Незаметно, скачком, пронеслись тридцать лет. Почти никаких изменений. Правда, сам Хыналыг стал чуть больше. Внизу, у подошвы холма появились дома из кубика. Это школа, правление и магазин. И с другой стороны, у ручья, кучка домиков. Выселки. Уже не встретишь на улочках женщин в домотканых штанах. Не ткут больше в селении и здешние ковры, которые назывались по-хыналыгски «бцы», больше похожие на шкуру медведя или волка — такой длинный был у них ворс. Но зато появились телевизоры и антенны на крышах. Вот и все изменения.
Рагиму Алхасу сейчас шестьдесят. Он поэт, член Союза писателей, ашугов и журналистов. Все эти годы работал директором школы. Теперь изучается в ней хыналыгский язык. Рагим перевел на него Низами, Физули. Выпустил на хыналыгском языке две книги своих- стихов. Он изменил и алфавит. В основе его теперь латинский шрифт. Для родного села он стал чем-то вроде Кирилла и Мефодия. Читает мне свои стихи, переведенные на русский с хыналыгского:
Я Алхас, сумгаитский рабочий,
Мои мускулистые руки
Пусть не изящны очень.
Но молоды и упруги...
И я опять вспоминаю свой первый приезд в Хыналыг...

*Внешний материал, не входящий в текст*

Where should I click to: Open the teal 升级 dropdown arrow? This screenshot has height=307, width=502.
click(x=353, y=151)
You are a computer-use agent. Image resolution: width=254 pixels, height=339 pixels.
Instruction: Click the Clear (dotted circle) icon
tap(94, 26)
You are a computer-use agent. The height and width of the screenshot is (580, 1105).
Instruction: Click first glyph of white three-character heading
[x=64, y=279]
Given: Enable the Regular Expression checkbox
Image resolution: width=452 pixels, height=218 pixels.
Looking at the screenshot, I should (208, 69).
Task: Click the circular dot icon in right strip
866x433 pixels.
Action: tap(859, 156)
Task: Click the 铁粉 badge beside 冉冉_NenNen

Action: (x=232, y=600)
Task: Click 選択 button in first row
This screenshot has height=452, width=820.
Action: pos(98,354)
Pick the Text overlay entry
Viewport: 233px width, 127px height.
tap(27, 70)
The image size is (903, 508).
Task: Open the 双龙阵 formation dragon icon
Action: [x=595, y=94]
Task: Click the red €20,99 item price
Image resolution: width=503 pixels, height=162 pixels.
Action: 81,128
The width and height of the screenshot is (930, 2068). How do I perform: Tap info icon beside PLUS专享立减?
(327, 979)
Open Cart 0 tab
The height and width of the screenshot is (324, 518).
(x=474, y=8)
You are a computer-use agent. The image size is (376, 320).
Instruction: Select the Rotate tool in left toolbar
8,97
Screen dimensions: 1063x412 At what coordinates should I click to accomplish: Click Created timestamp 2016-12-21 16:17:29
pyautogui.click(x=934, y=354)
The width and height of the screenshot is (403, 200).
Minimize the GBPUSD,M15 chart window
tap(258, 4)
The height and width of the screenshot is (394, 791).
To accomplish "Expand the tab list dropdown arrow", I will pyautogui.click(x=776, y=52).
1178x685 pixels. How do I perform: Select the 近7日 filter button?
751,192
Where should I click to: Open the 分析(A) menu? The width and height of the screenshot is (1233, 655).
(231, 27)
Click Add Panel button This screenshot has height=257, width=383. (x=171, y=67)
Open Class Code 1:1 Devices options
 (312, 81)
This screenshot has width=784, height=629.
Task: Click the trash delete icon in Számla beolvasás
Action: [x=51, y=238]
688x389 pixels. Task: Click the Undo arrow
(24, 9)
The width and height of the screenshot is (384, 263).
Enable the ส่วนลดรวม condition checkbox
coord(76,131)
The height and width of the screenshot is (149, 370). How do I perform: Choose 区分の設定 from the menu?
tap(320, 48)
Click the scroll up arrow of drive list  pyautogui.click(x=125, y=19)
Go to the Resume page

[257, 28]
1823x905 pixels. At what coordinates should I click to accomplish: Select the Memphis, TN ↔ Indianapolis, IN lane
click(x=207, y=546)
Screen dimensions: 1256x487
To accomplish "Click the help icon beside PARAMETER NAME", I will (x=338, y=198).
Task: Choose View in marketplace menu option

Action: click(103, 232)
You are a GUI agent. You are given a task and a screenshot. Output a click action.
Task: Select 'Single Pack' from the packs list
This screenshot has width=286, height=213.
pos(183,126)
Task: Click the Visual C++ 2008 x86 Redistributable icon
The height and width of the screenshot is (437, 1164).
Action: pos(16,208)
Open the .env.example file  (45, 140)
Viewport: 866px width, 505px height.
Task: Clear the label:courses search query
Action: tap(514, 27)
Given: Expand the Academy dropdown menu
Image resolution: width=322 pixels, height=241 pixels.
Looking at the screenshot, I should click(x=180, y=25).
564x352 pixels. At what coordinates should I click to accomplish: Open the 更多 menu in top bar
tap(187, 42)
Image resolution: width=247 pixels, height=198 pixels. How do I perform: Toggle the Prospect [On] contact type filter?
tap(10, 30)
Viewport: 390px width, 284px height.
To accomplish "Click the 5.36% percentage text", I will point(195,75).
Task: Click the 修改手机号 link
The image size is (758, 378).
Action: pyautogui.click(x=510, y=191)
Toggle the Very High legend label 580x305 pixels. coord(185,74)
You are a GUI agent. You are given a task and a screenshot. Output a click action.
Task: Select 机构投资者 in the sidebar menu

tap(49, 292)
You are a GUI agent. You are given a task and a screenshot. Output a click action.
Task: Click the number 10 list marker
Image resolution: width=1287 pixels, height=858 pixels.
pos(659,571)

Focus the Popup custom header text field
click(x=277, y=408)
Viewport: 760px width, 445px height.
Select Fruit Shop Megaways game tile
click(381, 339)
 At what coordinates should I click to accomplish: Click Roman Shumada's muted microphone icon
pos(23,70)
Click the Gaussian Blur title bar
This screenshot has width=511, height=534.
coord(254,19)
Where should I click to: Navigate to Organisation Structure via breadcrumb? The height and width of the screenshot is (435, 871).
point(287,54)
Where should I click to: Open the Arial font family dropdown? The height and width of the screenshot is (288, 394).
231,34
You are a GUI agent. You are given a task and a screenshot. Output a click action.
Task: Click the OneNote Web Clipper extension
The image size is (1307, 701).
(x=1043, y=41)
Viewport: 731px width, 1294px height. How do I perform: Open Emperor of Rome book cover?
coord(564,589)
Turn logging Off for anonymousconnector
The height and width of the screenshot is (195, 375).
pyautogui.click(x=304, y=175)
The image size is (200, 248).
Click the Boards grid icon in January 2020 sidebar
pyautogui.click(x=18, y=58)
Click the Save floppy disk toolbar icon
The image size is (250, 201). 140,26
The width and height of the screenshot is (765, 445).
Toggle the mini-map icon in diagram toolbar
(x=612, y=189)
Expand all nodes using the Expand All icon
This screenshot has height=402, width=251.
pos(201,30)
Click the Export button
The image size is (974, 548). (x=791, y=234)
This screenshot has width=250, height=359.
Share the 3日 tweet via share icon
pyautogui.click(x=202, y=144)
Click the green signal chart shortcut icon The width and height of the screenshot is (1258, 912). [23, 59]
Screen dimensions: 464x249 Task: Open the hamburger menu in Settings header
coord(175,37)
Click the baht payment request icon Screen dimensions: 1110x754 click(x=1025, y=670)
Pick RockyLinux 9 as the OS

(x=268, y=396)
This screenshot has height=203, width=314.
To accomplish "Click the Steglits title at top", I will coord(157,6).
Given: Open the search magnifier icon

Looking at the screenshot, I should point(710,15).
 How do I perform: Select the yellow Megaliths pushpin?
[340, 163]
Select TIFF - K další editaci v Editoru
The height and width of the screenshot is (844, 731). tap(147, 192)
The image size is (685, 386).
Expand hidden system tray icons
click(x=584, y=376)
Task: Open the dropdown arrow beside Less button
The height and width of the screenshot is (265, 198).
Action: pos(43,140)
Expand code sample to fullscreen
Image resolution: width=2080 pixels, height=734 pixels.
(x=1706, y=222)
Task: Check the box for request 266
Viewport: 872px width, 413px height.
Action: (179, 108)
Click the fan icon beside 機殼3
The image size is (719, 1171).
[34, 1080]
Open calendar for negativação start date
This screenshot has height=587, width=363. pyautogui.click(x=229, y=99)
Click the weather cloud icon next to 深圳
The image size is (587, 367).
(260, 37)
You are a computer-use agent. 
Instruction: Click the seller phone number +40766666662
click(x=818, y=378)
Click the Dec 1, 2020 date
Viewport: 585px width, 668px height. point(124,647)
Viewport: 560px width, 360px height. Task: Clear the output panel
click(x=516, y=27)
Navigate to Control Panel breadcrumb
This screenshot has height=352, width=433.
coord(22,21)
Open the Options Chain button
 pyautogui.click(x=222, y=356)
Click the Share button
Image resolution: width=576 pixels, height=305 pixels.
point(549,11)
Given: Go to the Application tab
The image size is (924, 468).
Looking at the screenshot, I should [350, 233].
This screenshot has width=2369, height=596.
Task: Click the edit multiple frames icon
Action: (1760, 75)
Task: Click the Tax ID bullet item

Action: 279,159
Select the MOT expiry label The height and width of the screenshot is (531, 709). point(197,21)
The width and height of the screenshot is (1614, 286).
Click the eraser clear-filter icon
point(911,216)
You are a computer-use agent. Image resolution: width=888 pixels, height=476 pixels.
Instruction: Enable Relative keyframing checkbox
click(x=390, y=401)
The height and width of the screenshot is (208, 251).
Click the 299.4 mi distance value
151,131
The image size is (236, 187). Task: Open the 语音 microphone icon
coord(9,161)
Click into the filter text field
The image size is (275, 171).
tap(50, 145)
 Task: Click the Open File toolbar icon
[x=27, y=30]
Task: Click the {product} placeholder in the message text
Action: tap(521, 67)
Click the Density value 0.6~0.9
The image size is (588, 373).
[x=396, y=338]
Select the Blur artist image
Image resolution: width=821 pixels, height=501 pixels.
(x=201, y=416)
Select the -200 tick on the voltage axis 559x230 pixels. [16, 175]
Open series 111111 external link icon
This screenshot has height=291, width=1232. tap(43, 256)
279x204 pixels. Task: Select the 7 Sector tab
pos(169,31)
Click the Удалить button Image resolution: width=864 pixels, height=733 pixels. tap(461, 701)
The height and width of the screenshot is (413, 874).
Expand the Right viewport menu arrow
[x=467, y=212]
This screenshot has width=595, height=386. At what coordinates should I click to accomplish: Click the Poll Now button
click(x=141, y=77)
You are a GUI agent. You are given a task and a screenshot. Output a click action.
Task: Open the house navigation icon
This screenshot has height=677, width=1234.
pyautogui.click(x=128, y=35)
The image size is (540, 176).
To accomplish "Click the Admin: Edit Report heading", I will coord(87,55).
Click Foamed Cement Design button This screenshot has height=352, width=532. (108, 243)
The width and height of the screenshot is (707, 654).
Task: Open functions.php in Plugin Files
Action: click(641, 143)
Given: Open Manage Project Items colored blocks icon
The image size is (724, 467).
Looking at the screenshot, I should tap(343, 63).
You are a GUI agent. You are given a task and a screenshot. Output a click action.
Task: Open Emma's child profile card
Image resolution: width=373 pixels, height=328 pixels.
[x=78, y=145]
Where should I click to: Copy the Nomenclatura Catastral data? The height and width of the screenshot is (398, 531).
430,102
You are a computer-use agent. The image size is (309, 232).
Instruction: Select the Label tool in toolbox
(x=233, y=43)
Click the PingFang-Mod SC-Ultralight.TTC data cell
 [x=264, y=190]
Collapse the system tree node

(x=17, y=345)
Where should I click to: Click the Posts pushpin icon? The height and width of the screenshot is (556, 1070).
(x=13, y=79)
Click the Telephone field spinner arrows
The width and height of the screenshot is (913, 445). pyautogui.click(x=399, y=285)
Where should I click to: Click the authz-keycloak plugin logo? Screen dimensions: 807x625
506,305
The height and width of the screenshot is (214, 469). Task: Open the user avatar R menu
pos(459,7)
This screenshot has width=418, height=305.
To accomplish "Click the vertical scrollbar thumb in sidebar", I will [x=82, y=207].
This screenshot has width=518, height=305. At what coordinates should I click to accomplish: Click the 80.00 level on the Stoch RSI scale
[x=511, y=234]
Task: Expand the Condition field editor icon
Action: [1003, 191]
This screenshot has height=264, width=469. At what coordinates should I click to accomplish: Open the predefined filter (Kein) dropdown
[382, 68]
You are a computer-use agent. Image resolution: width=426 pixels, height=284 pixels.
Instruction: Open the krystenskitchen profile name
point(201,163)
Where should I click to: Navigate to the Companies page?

Так же вот едем по горной тропе втроем: я, Рагим и Сабир.
— Какая здесь высота? — спрашиваю я молодого Рагима.
— Три тысячи метров над уровнем моря.
— Врет он! — смеясь белозубой улыбкой, оглядывается на нас Сабир. — Нет здесь никакого моря! — И задорно пускает лошадь вскачь. Вдруг навстречу ему, из-за поворота, выплывает стог сена. Из стога видна лишь — мотается — лошадиная голова. Это такая большая копна, что не видно даже ног лошади, а лишь бахромою висит трава. Конь Сабира всхрапывает и становится от испуга на дыбы. Из-за стога появляется человек.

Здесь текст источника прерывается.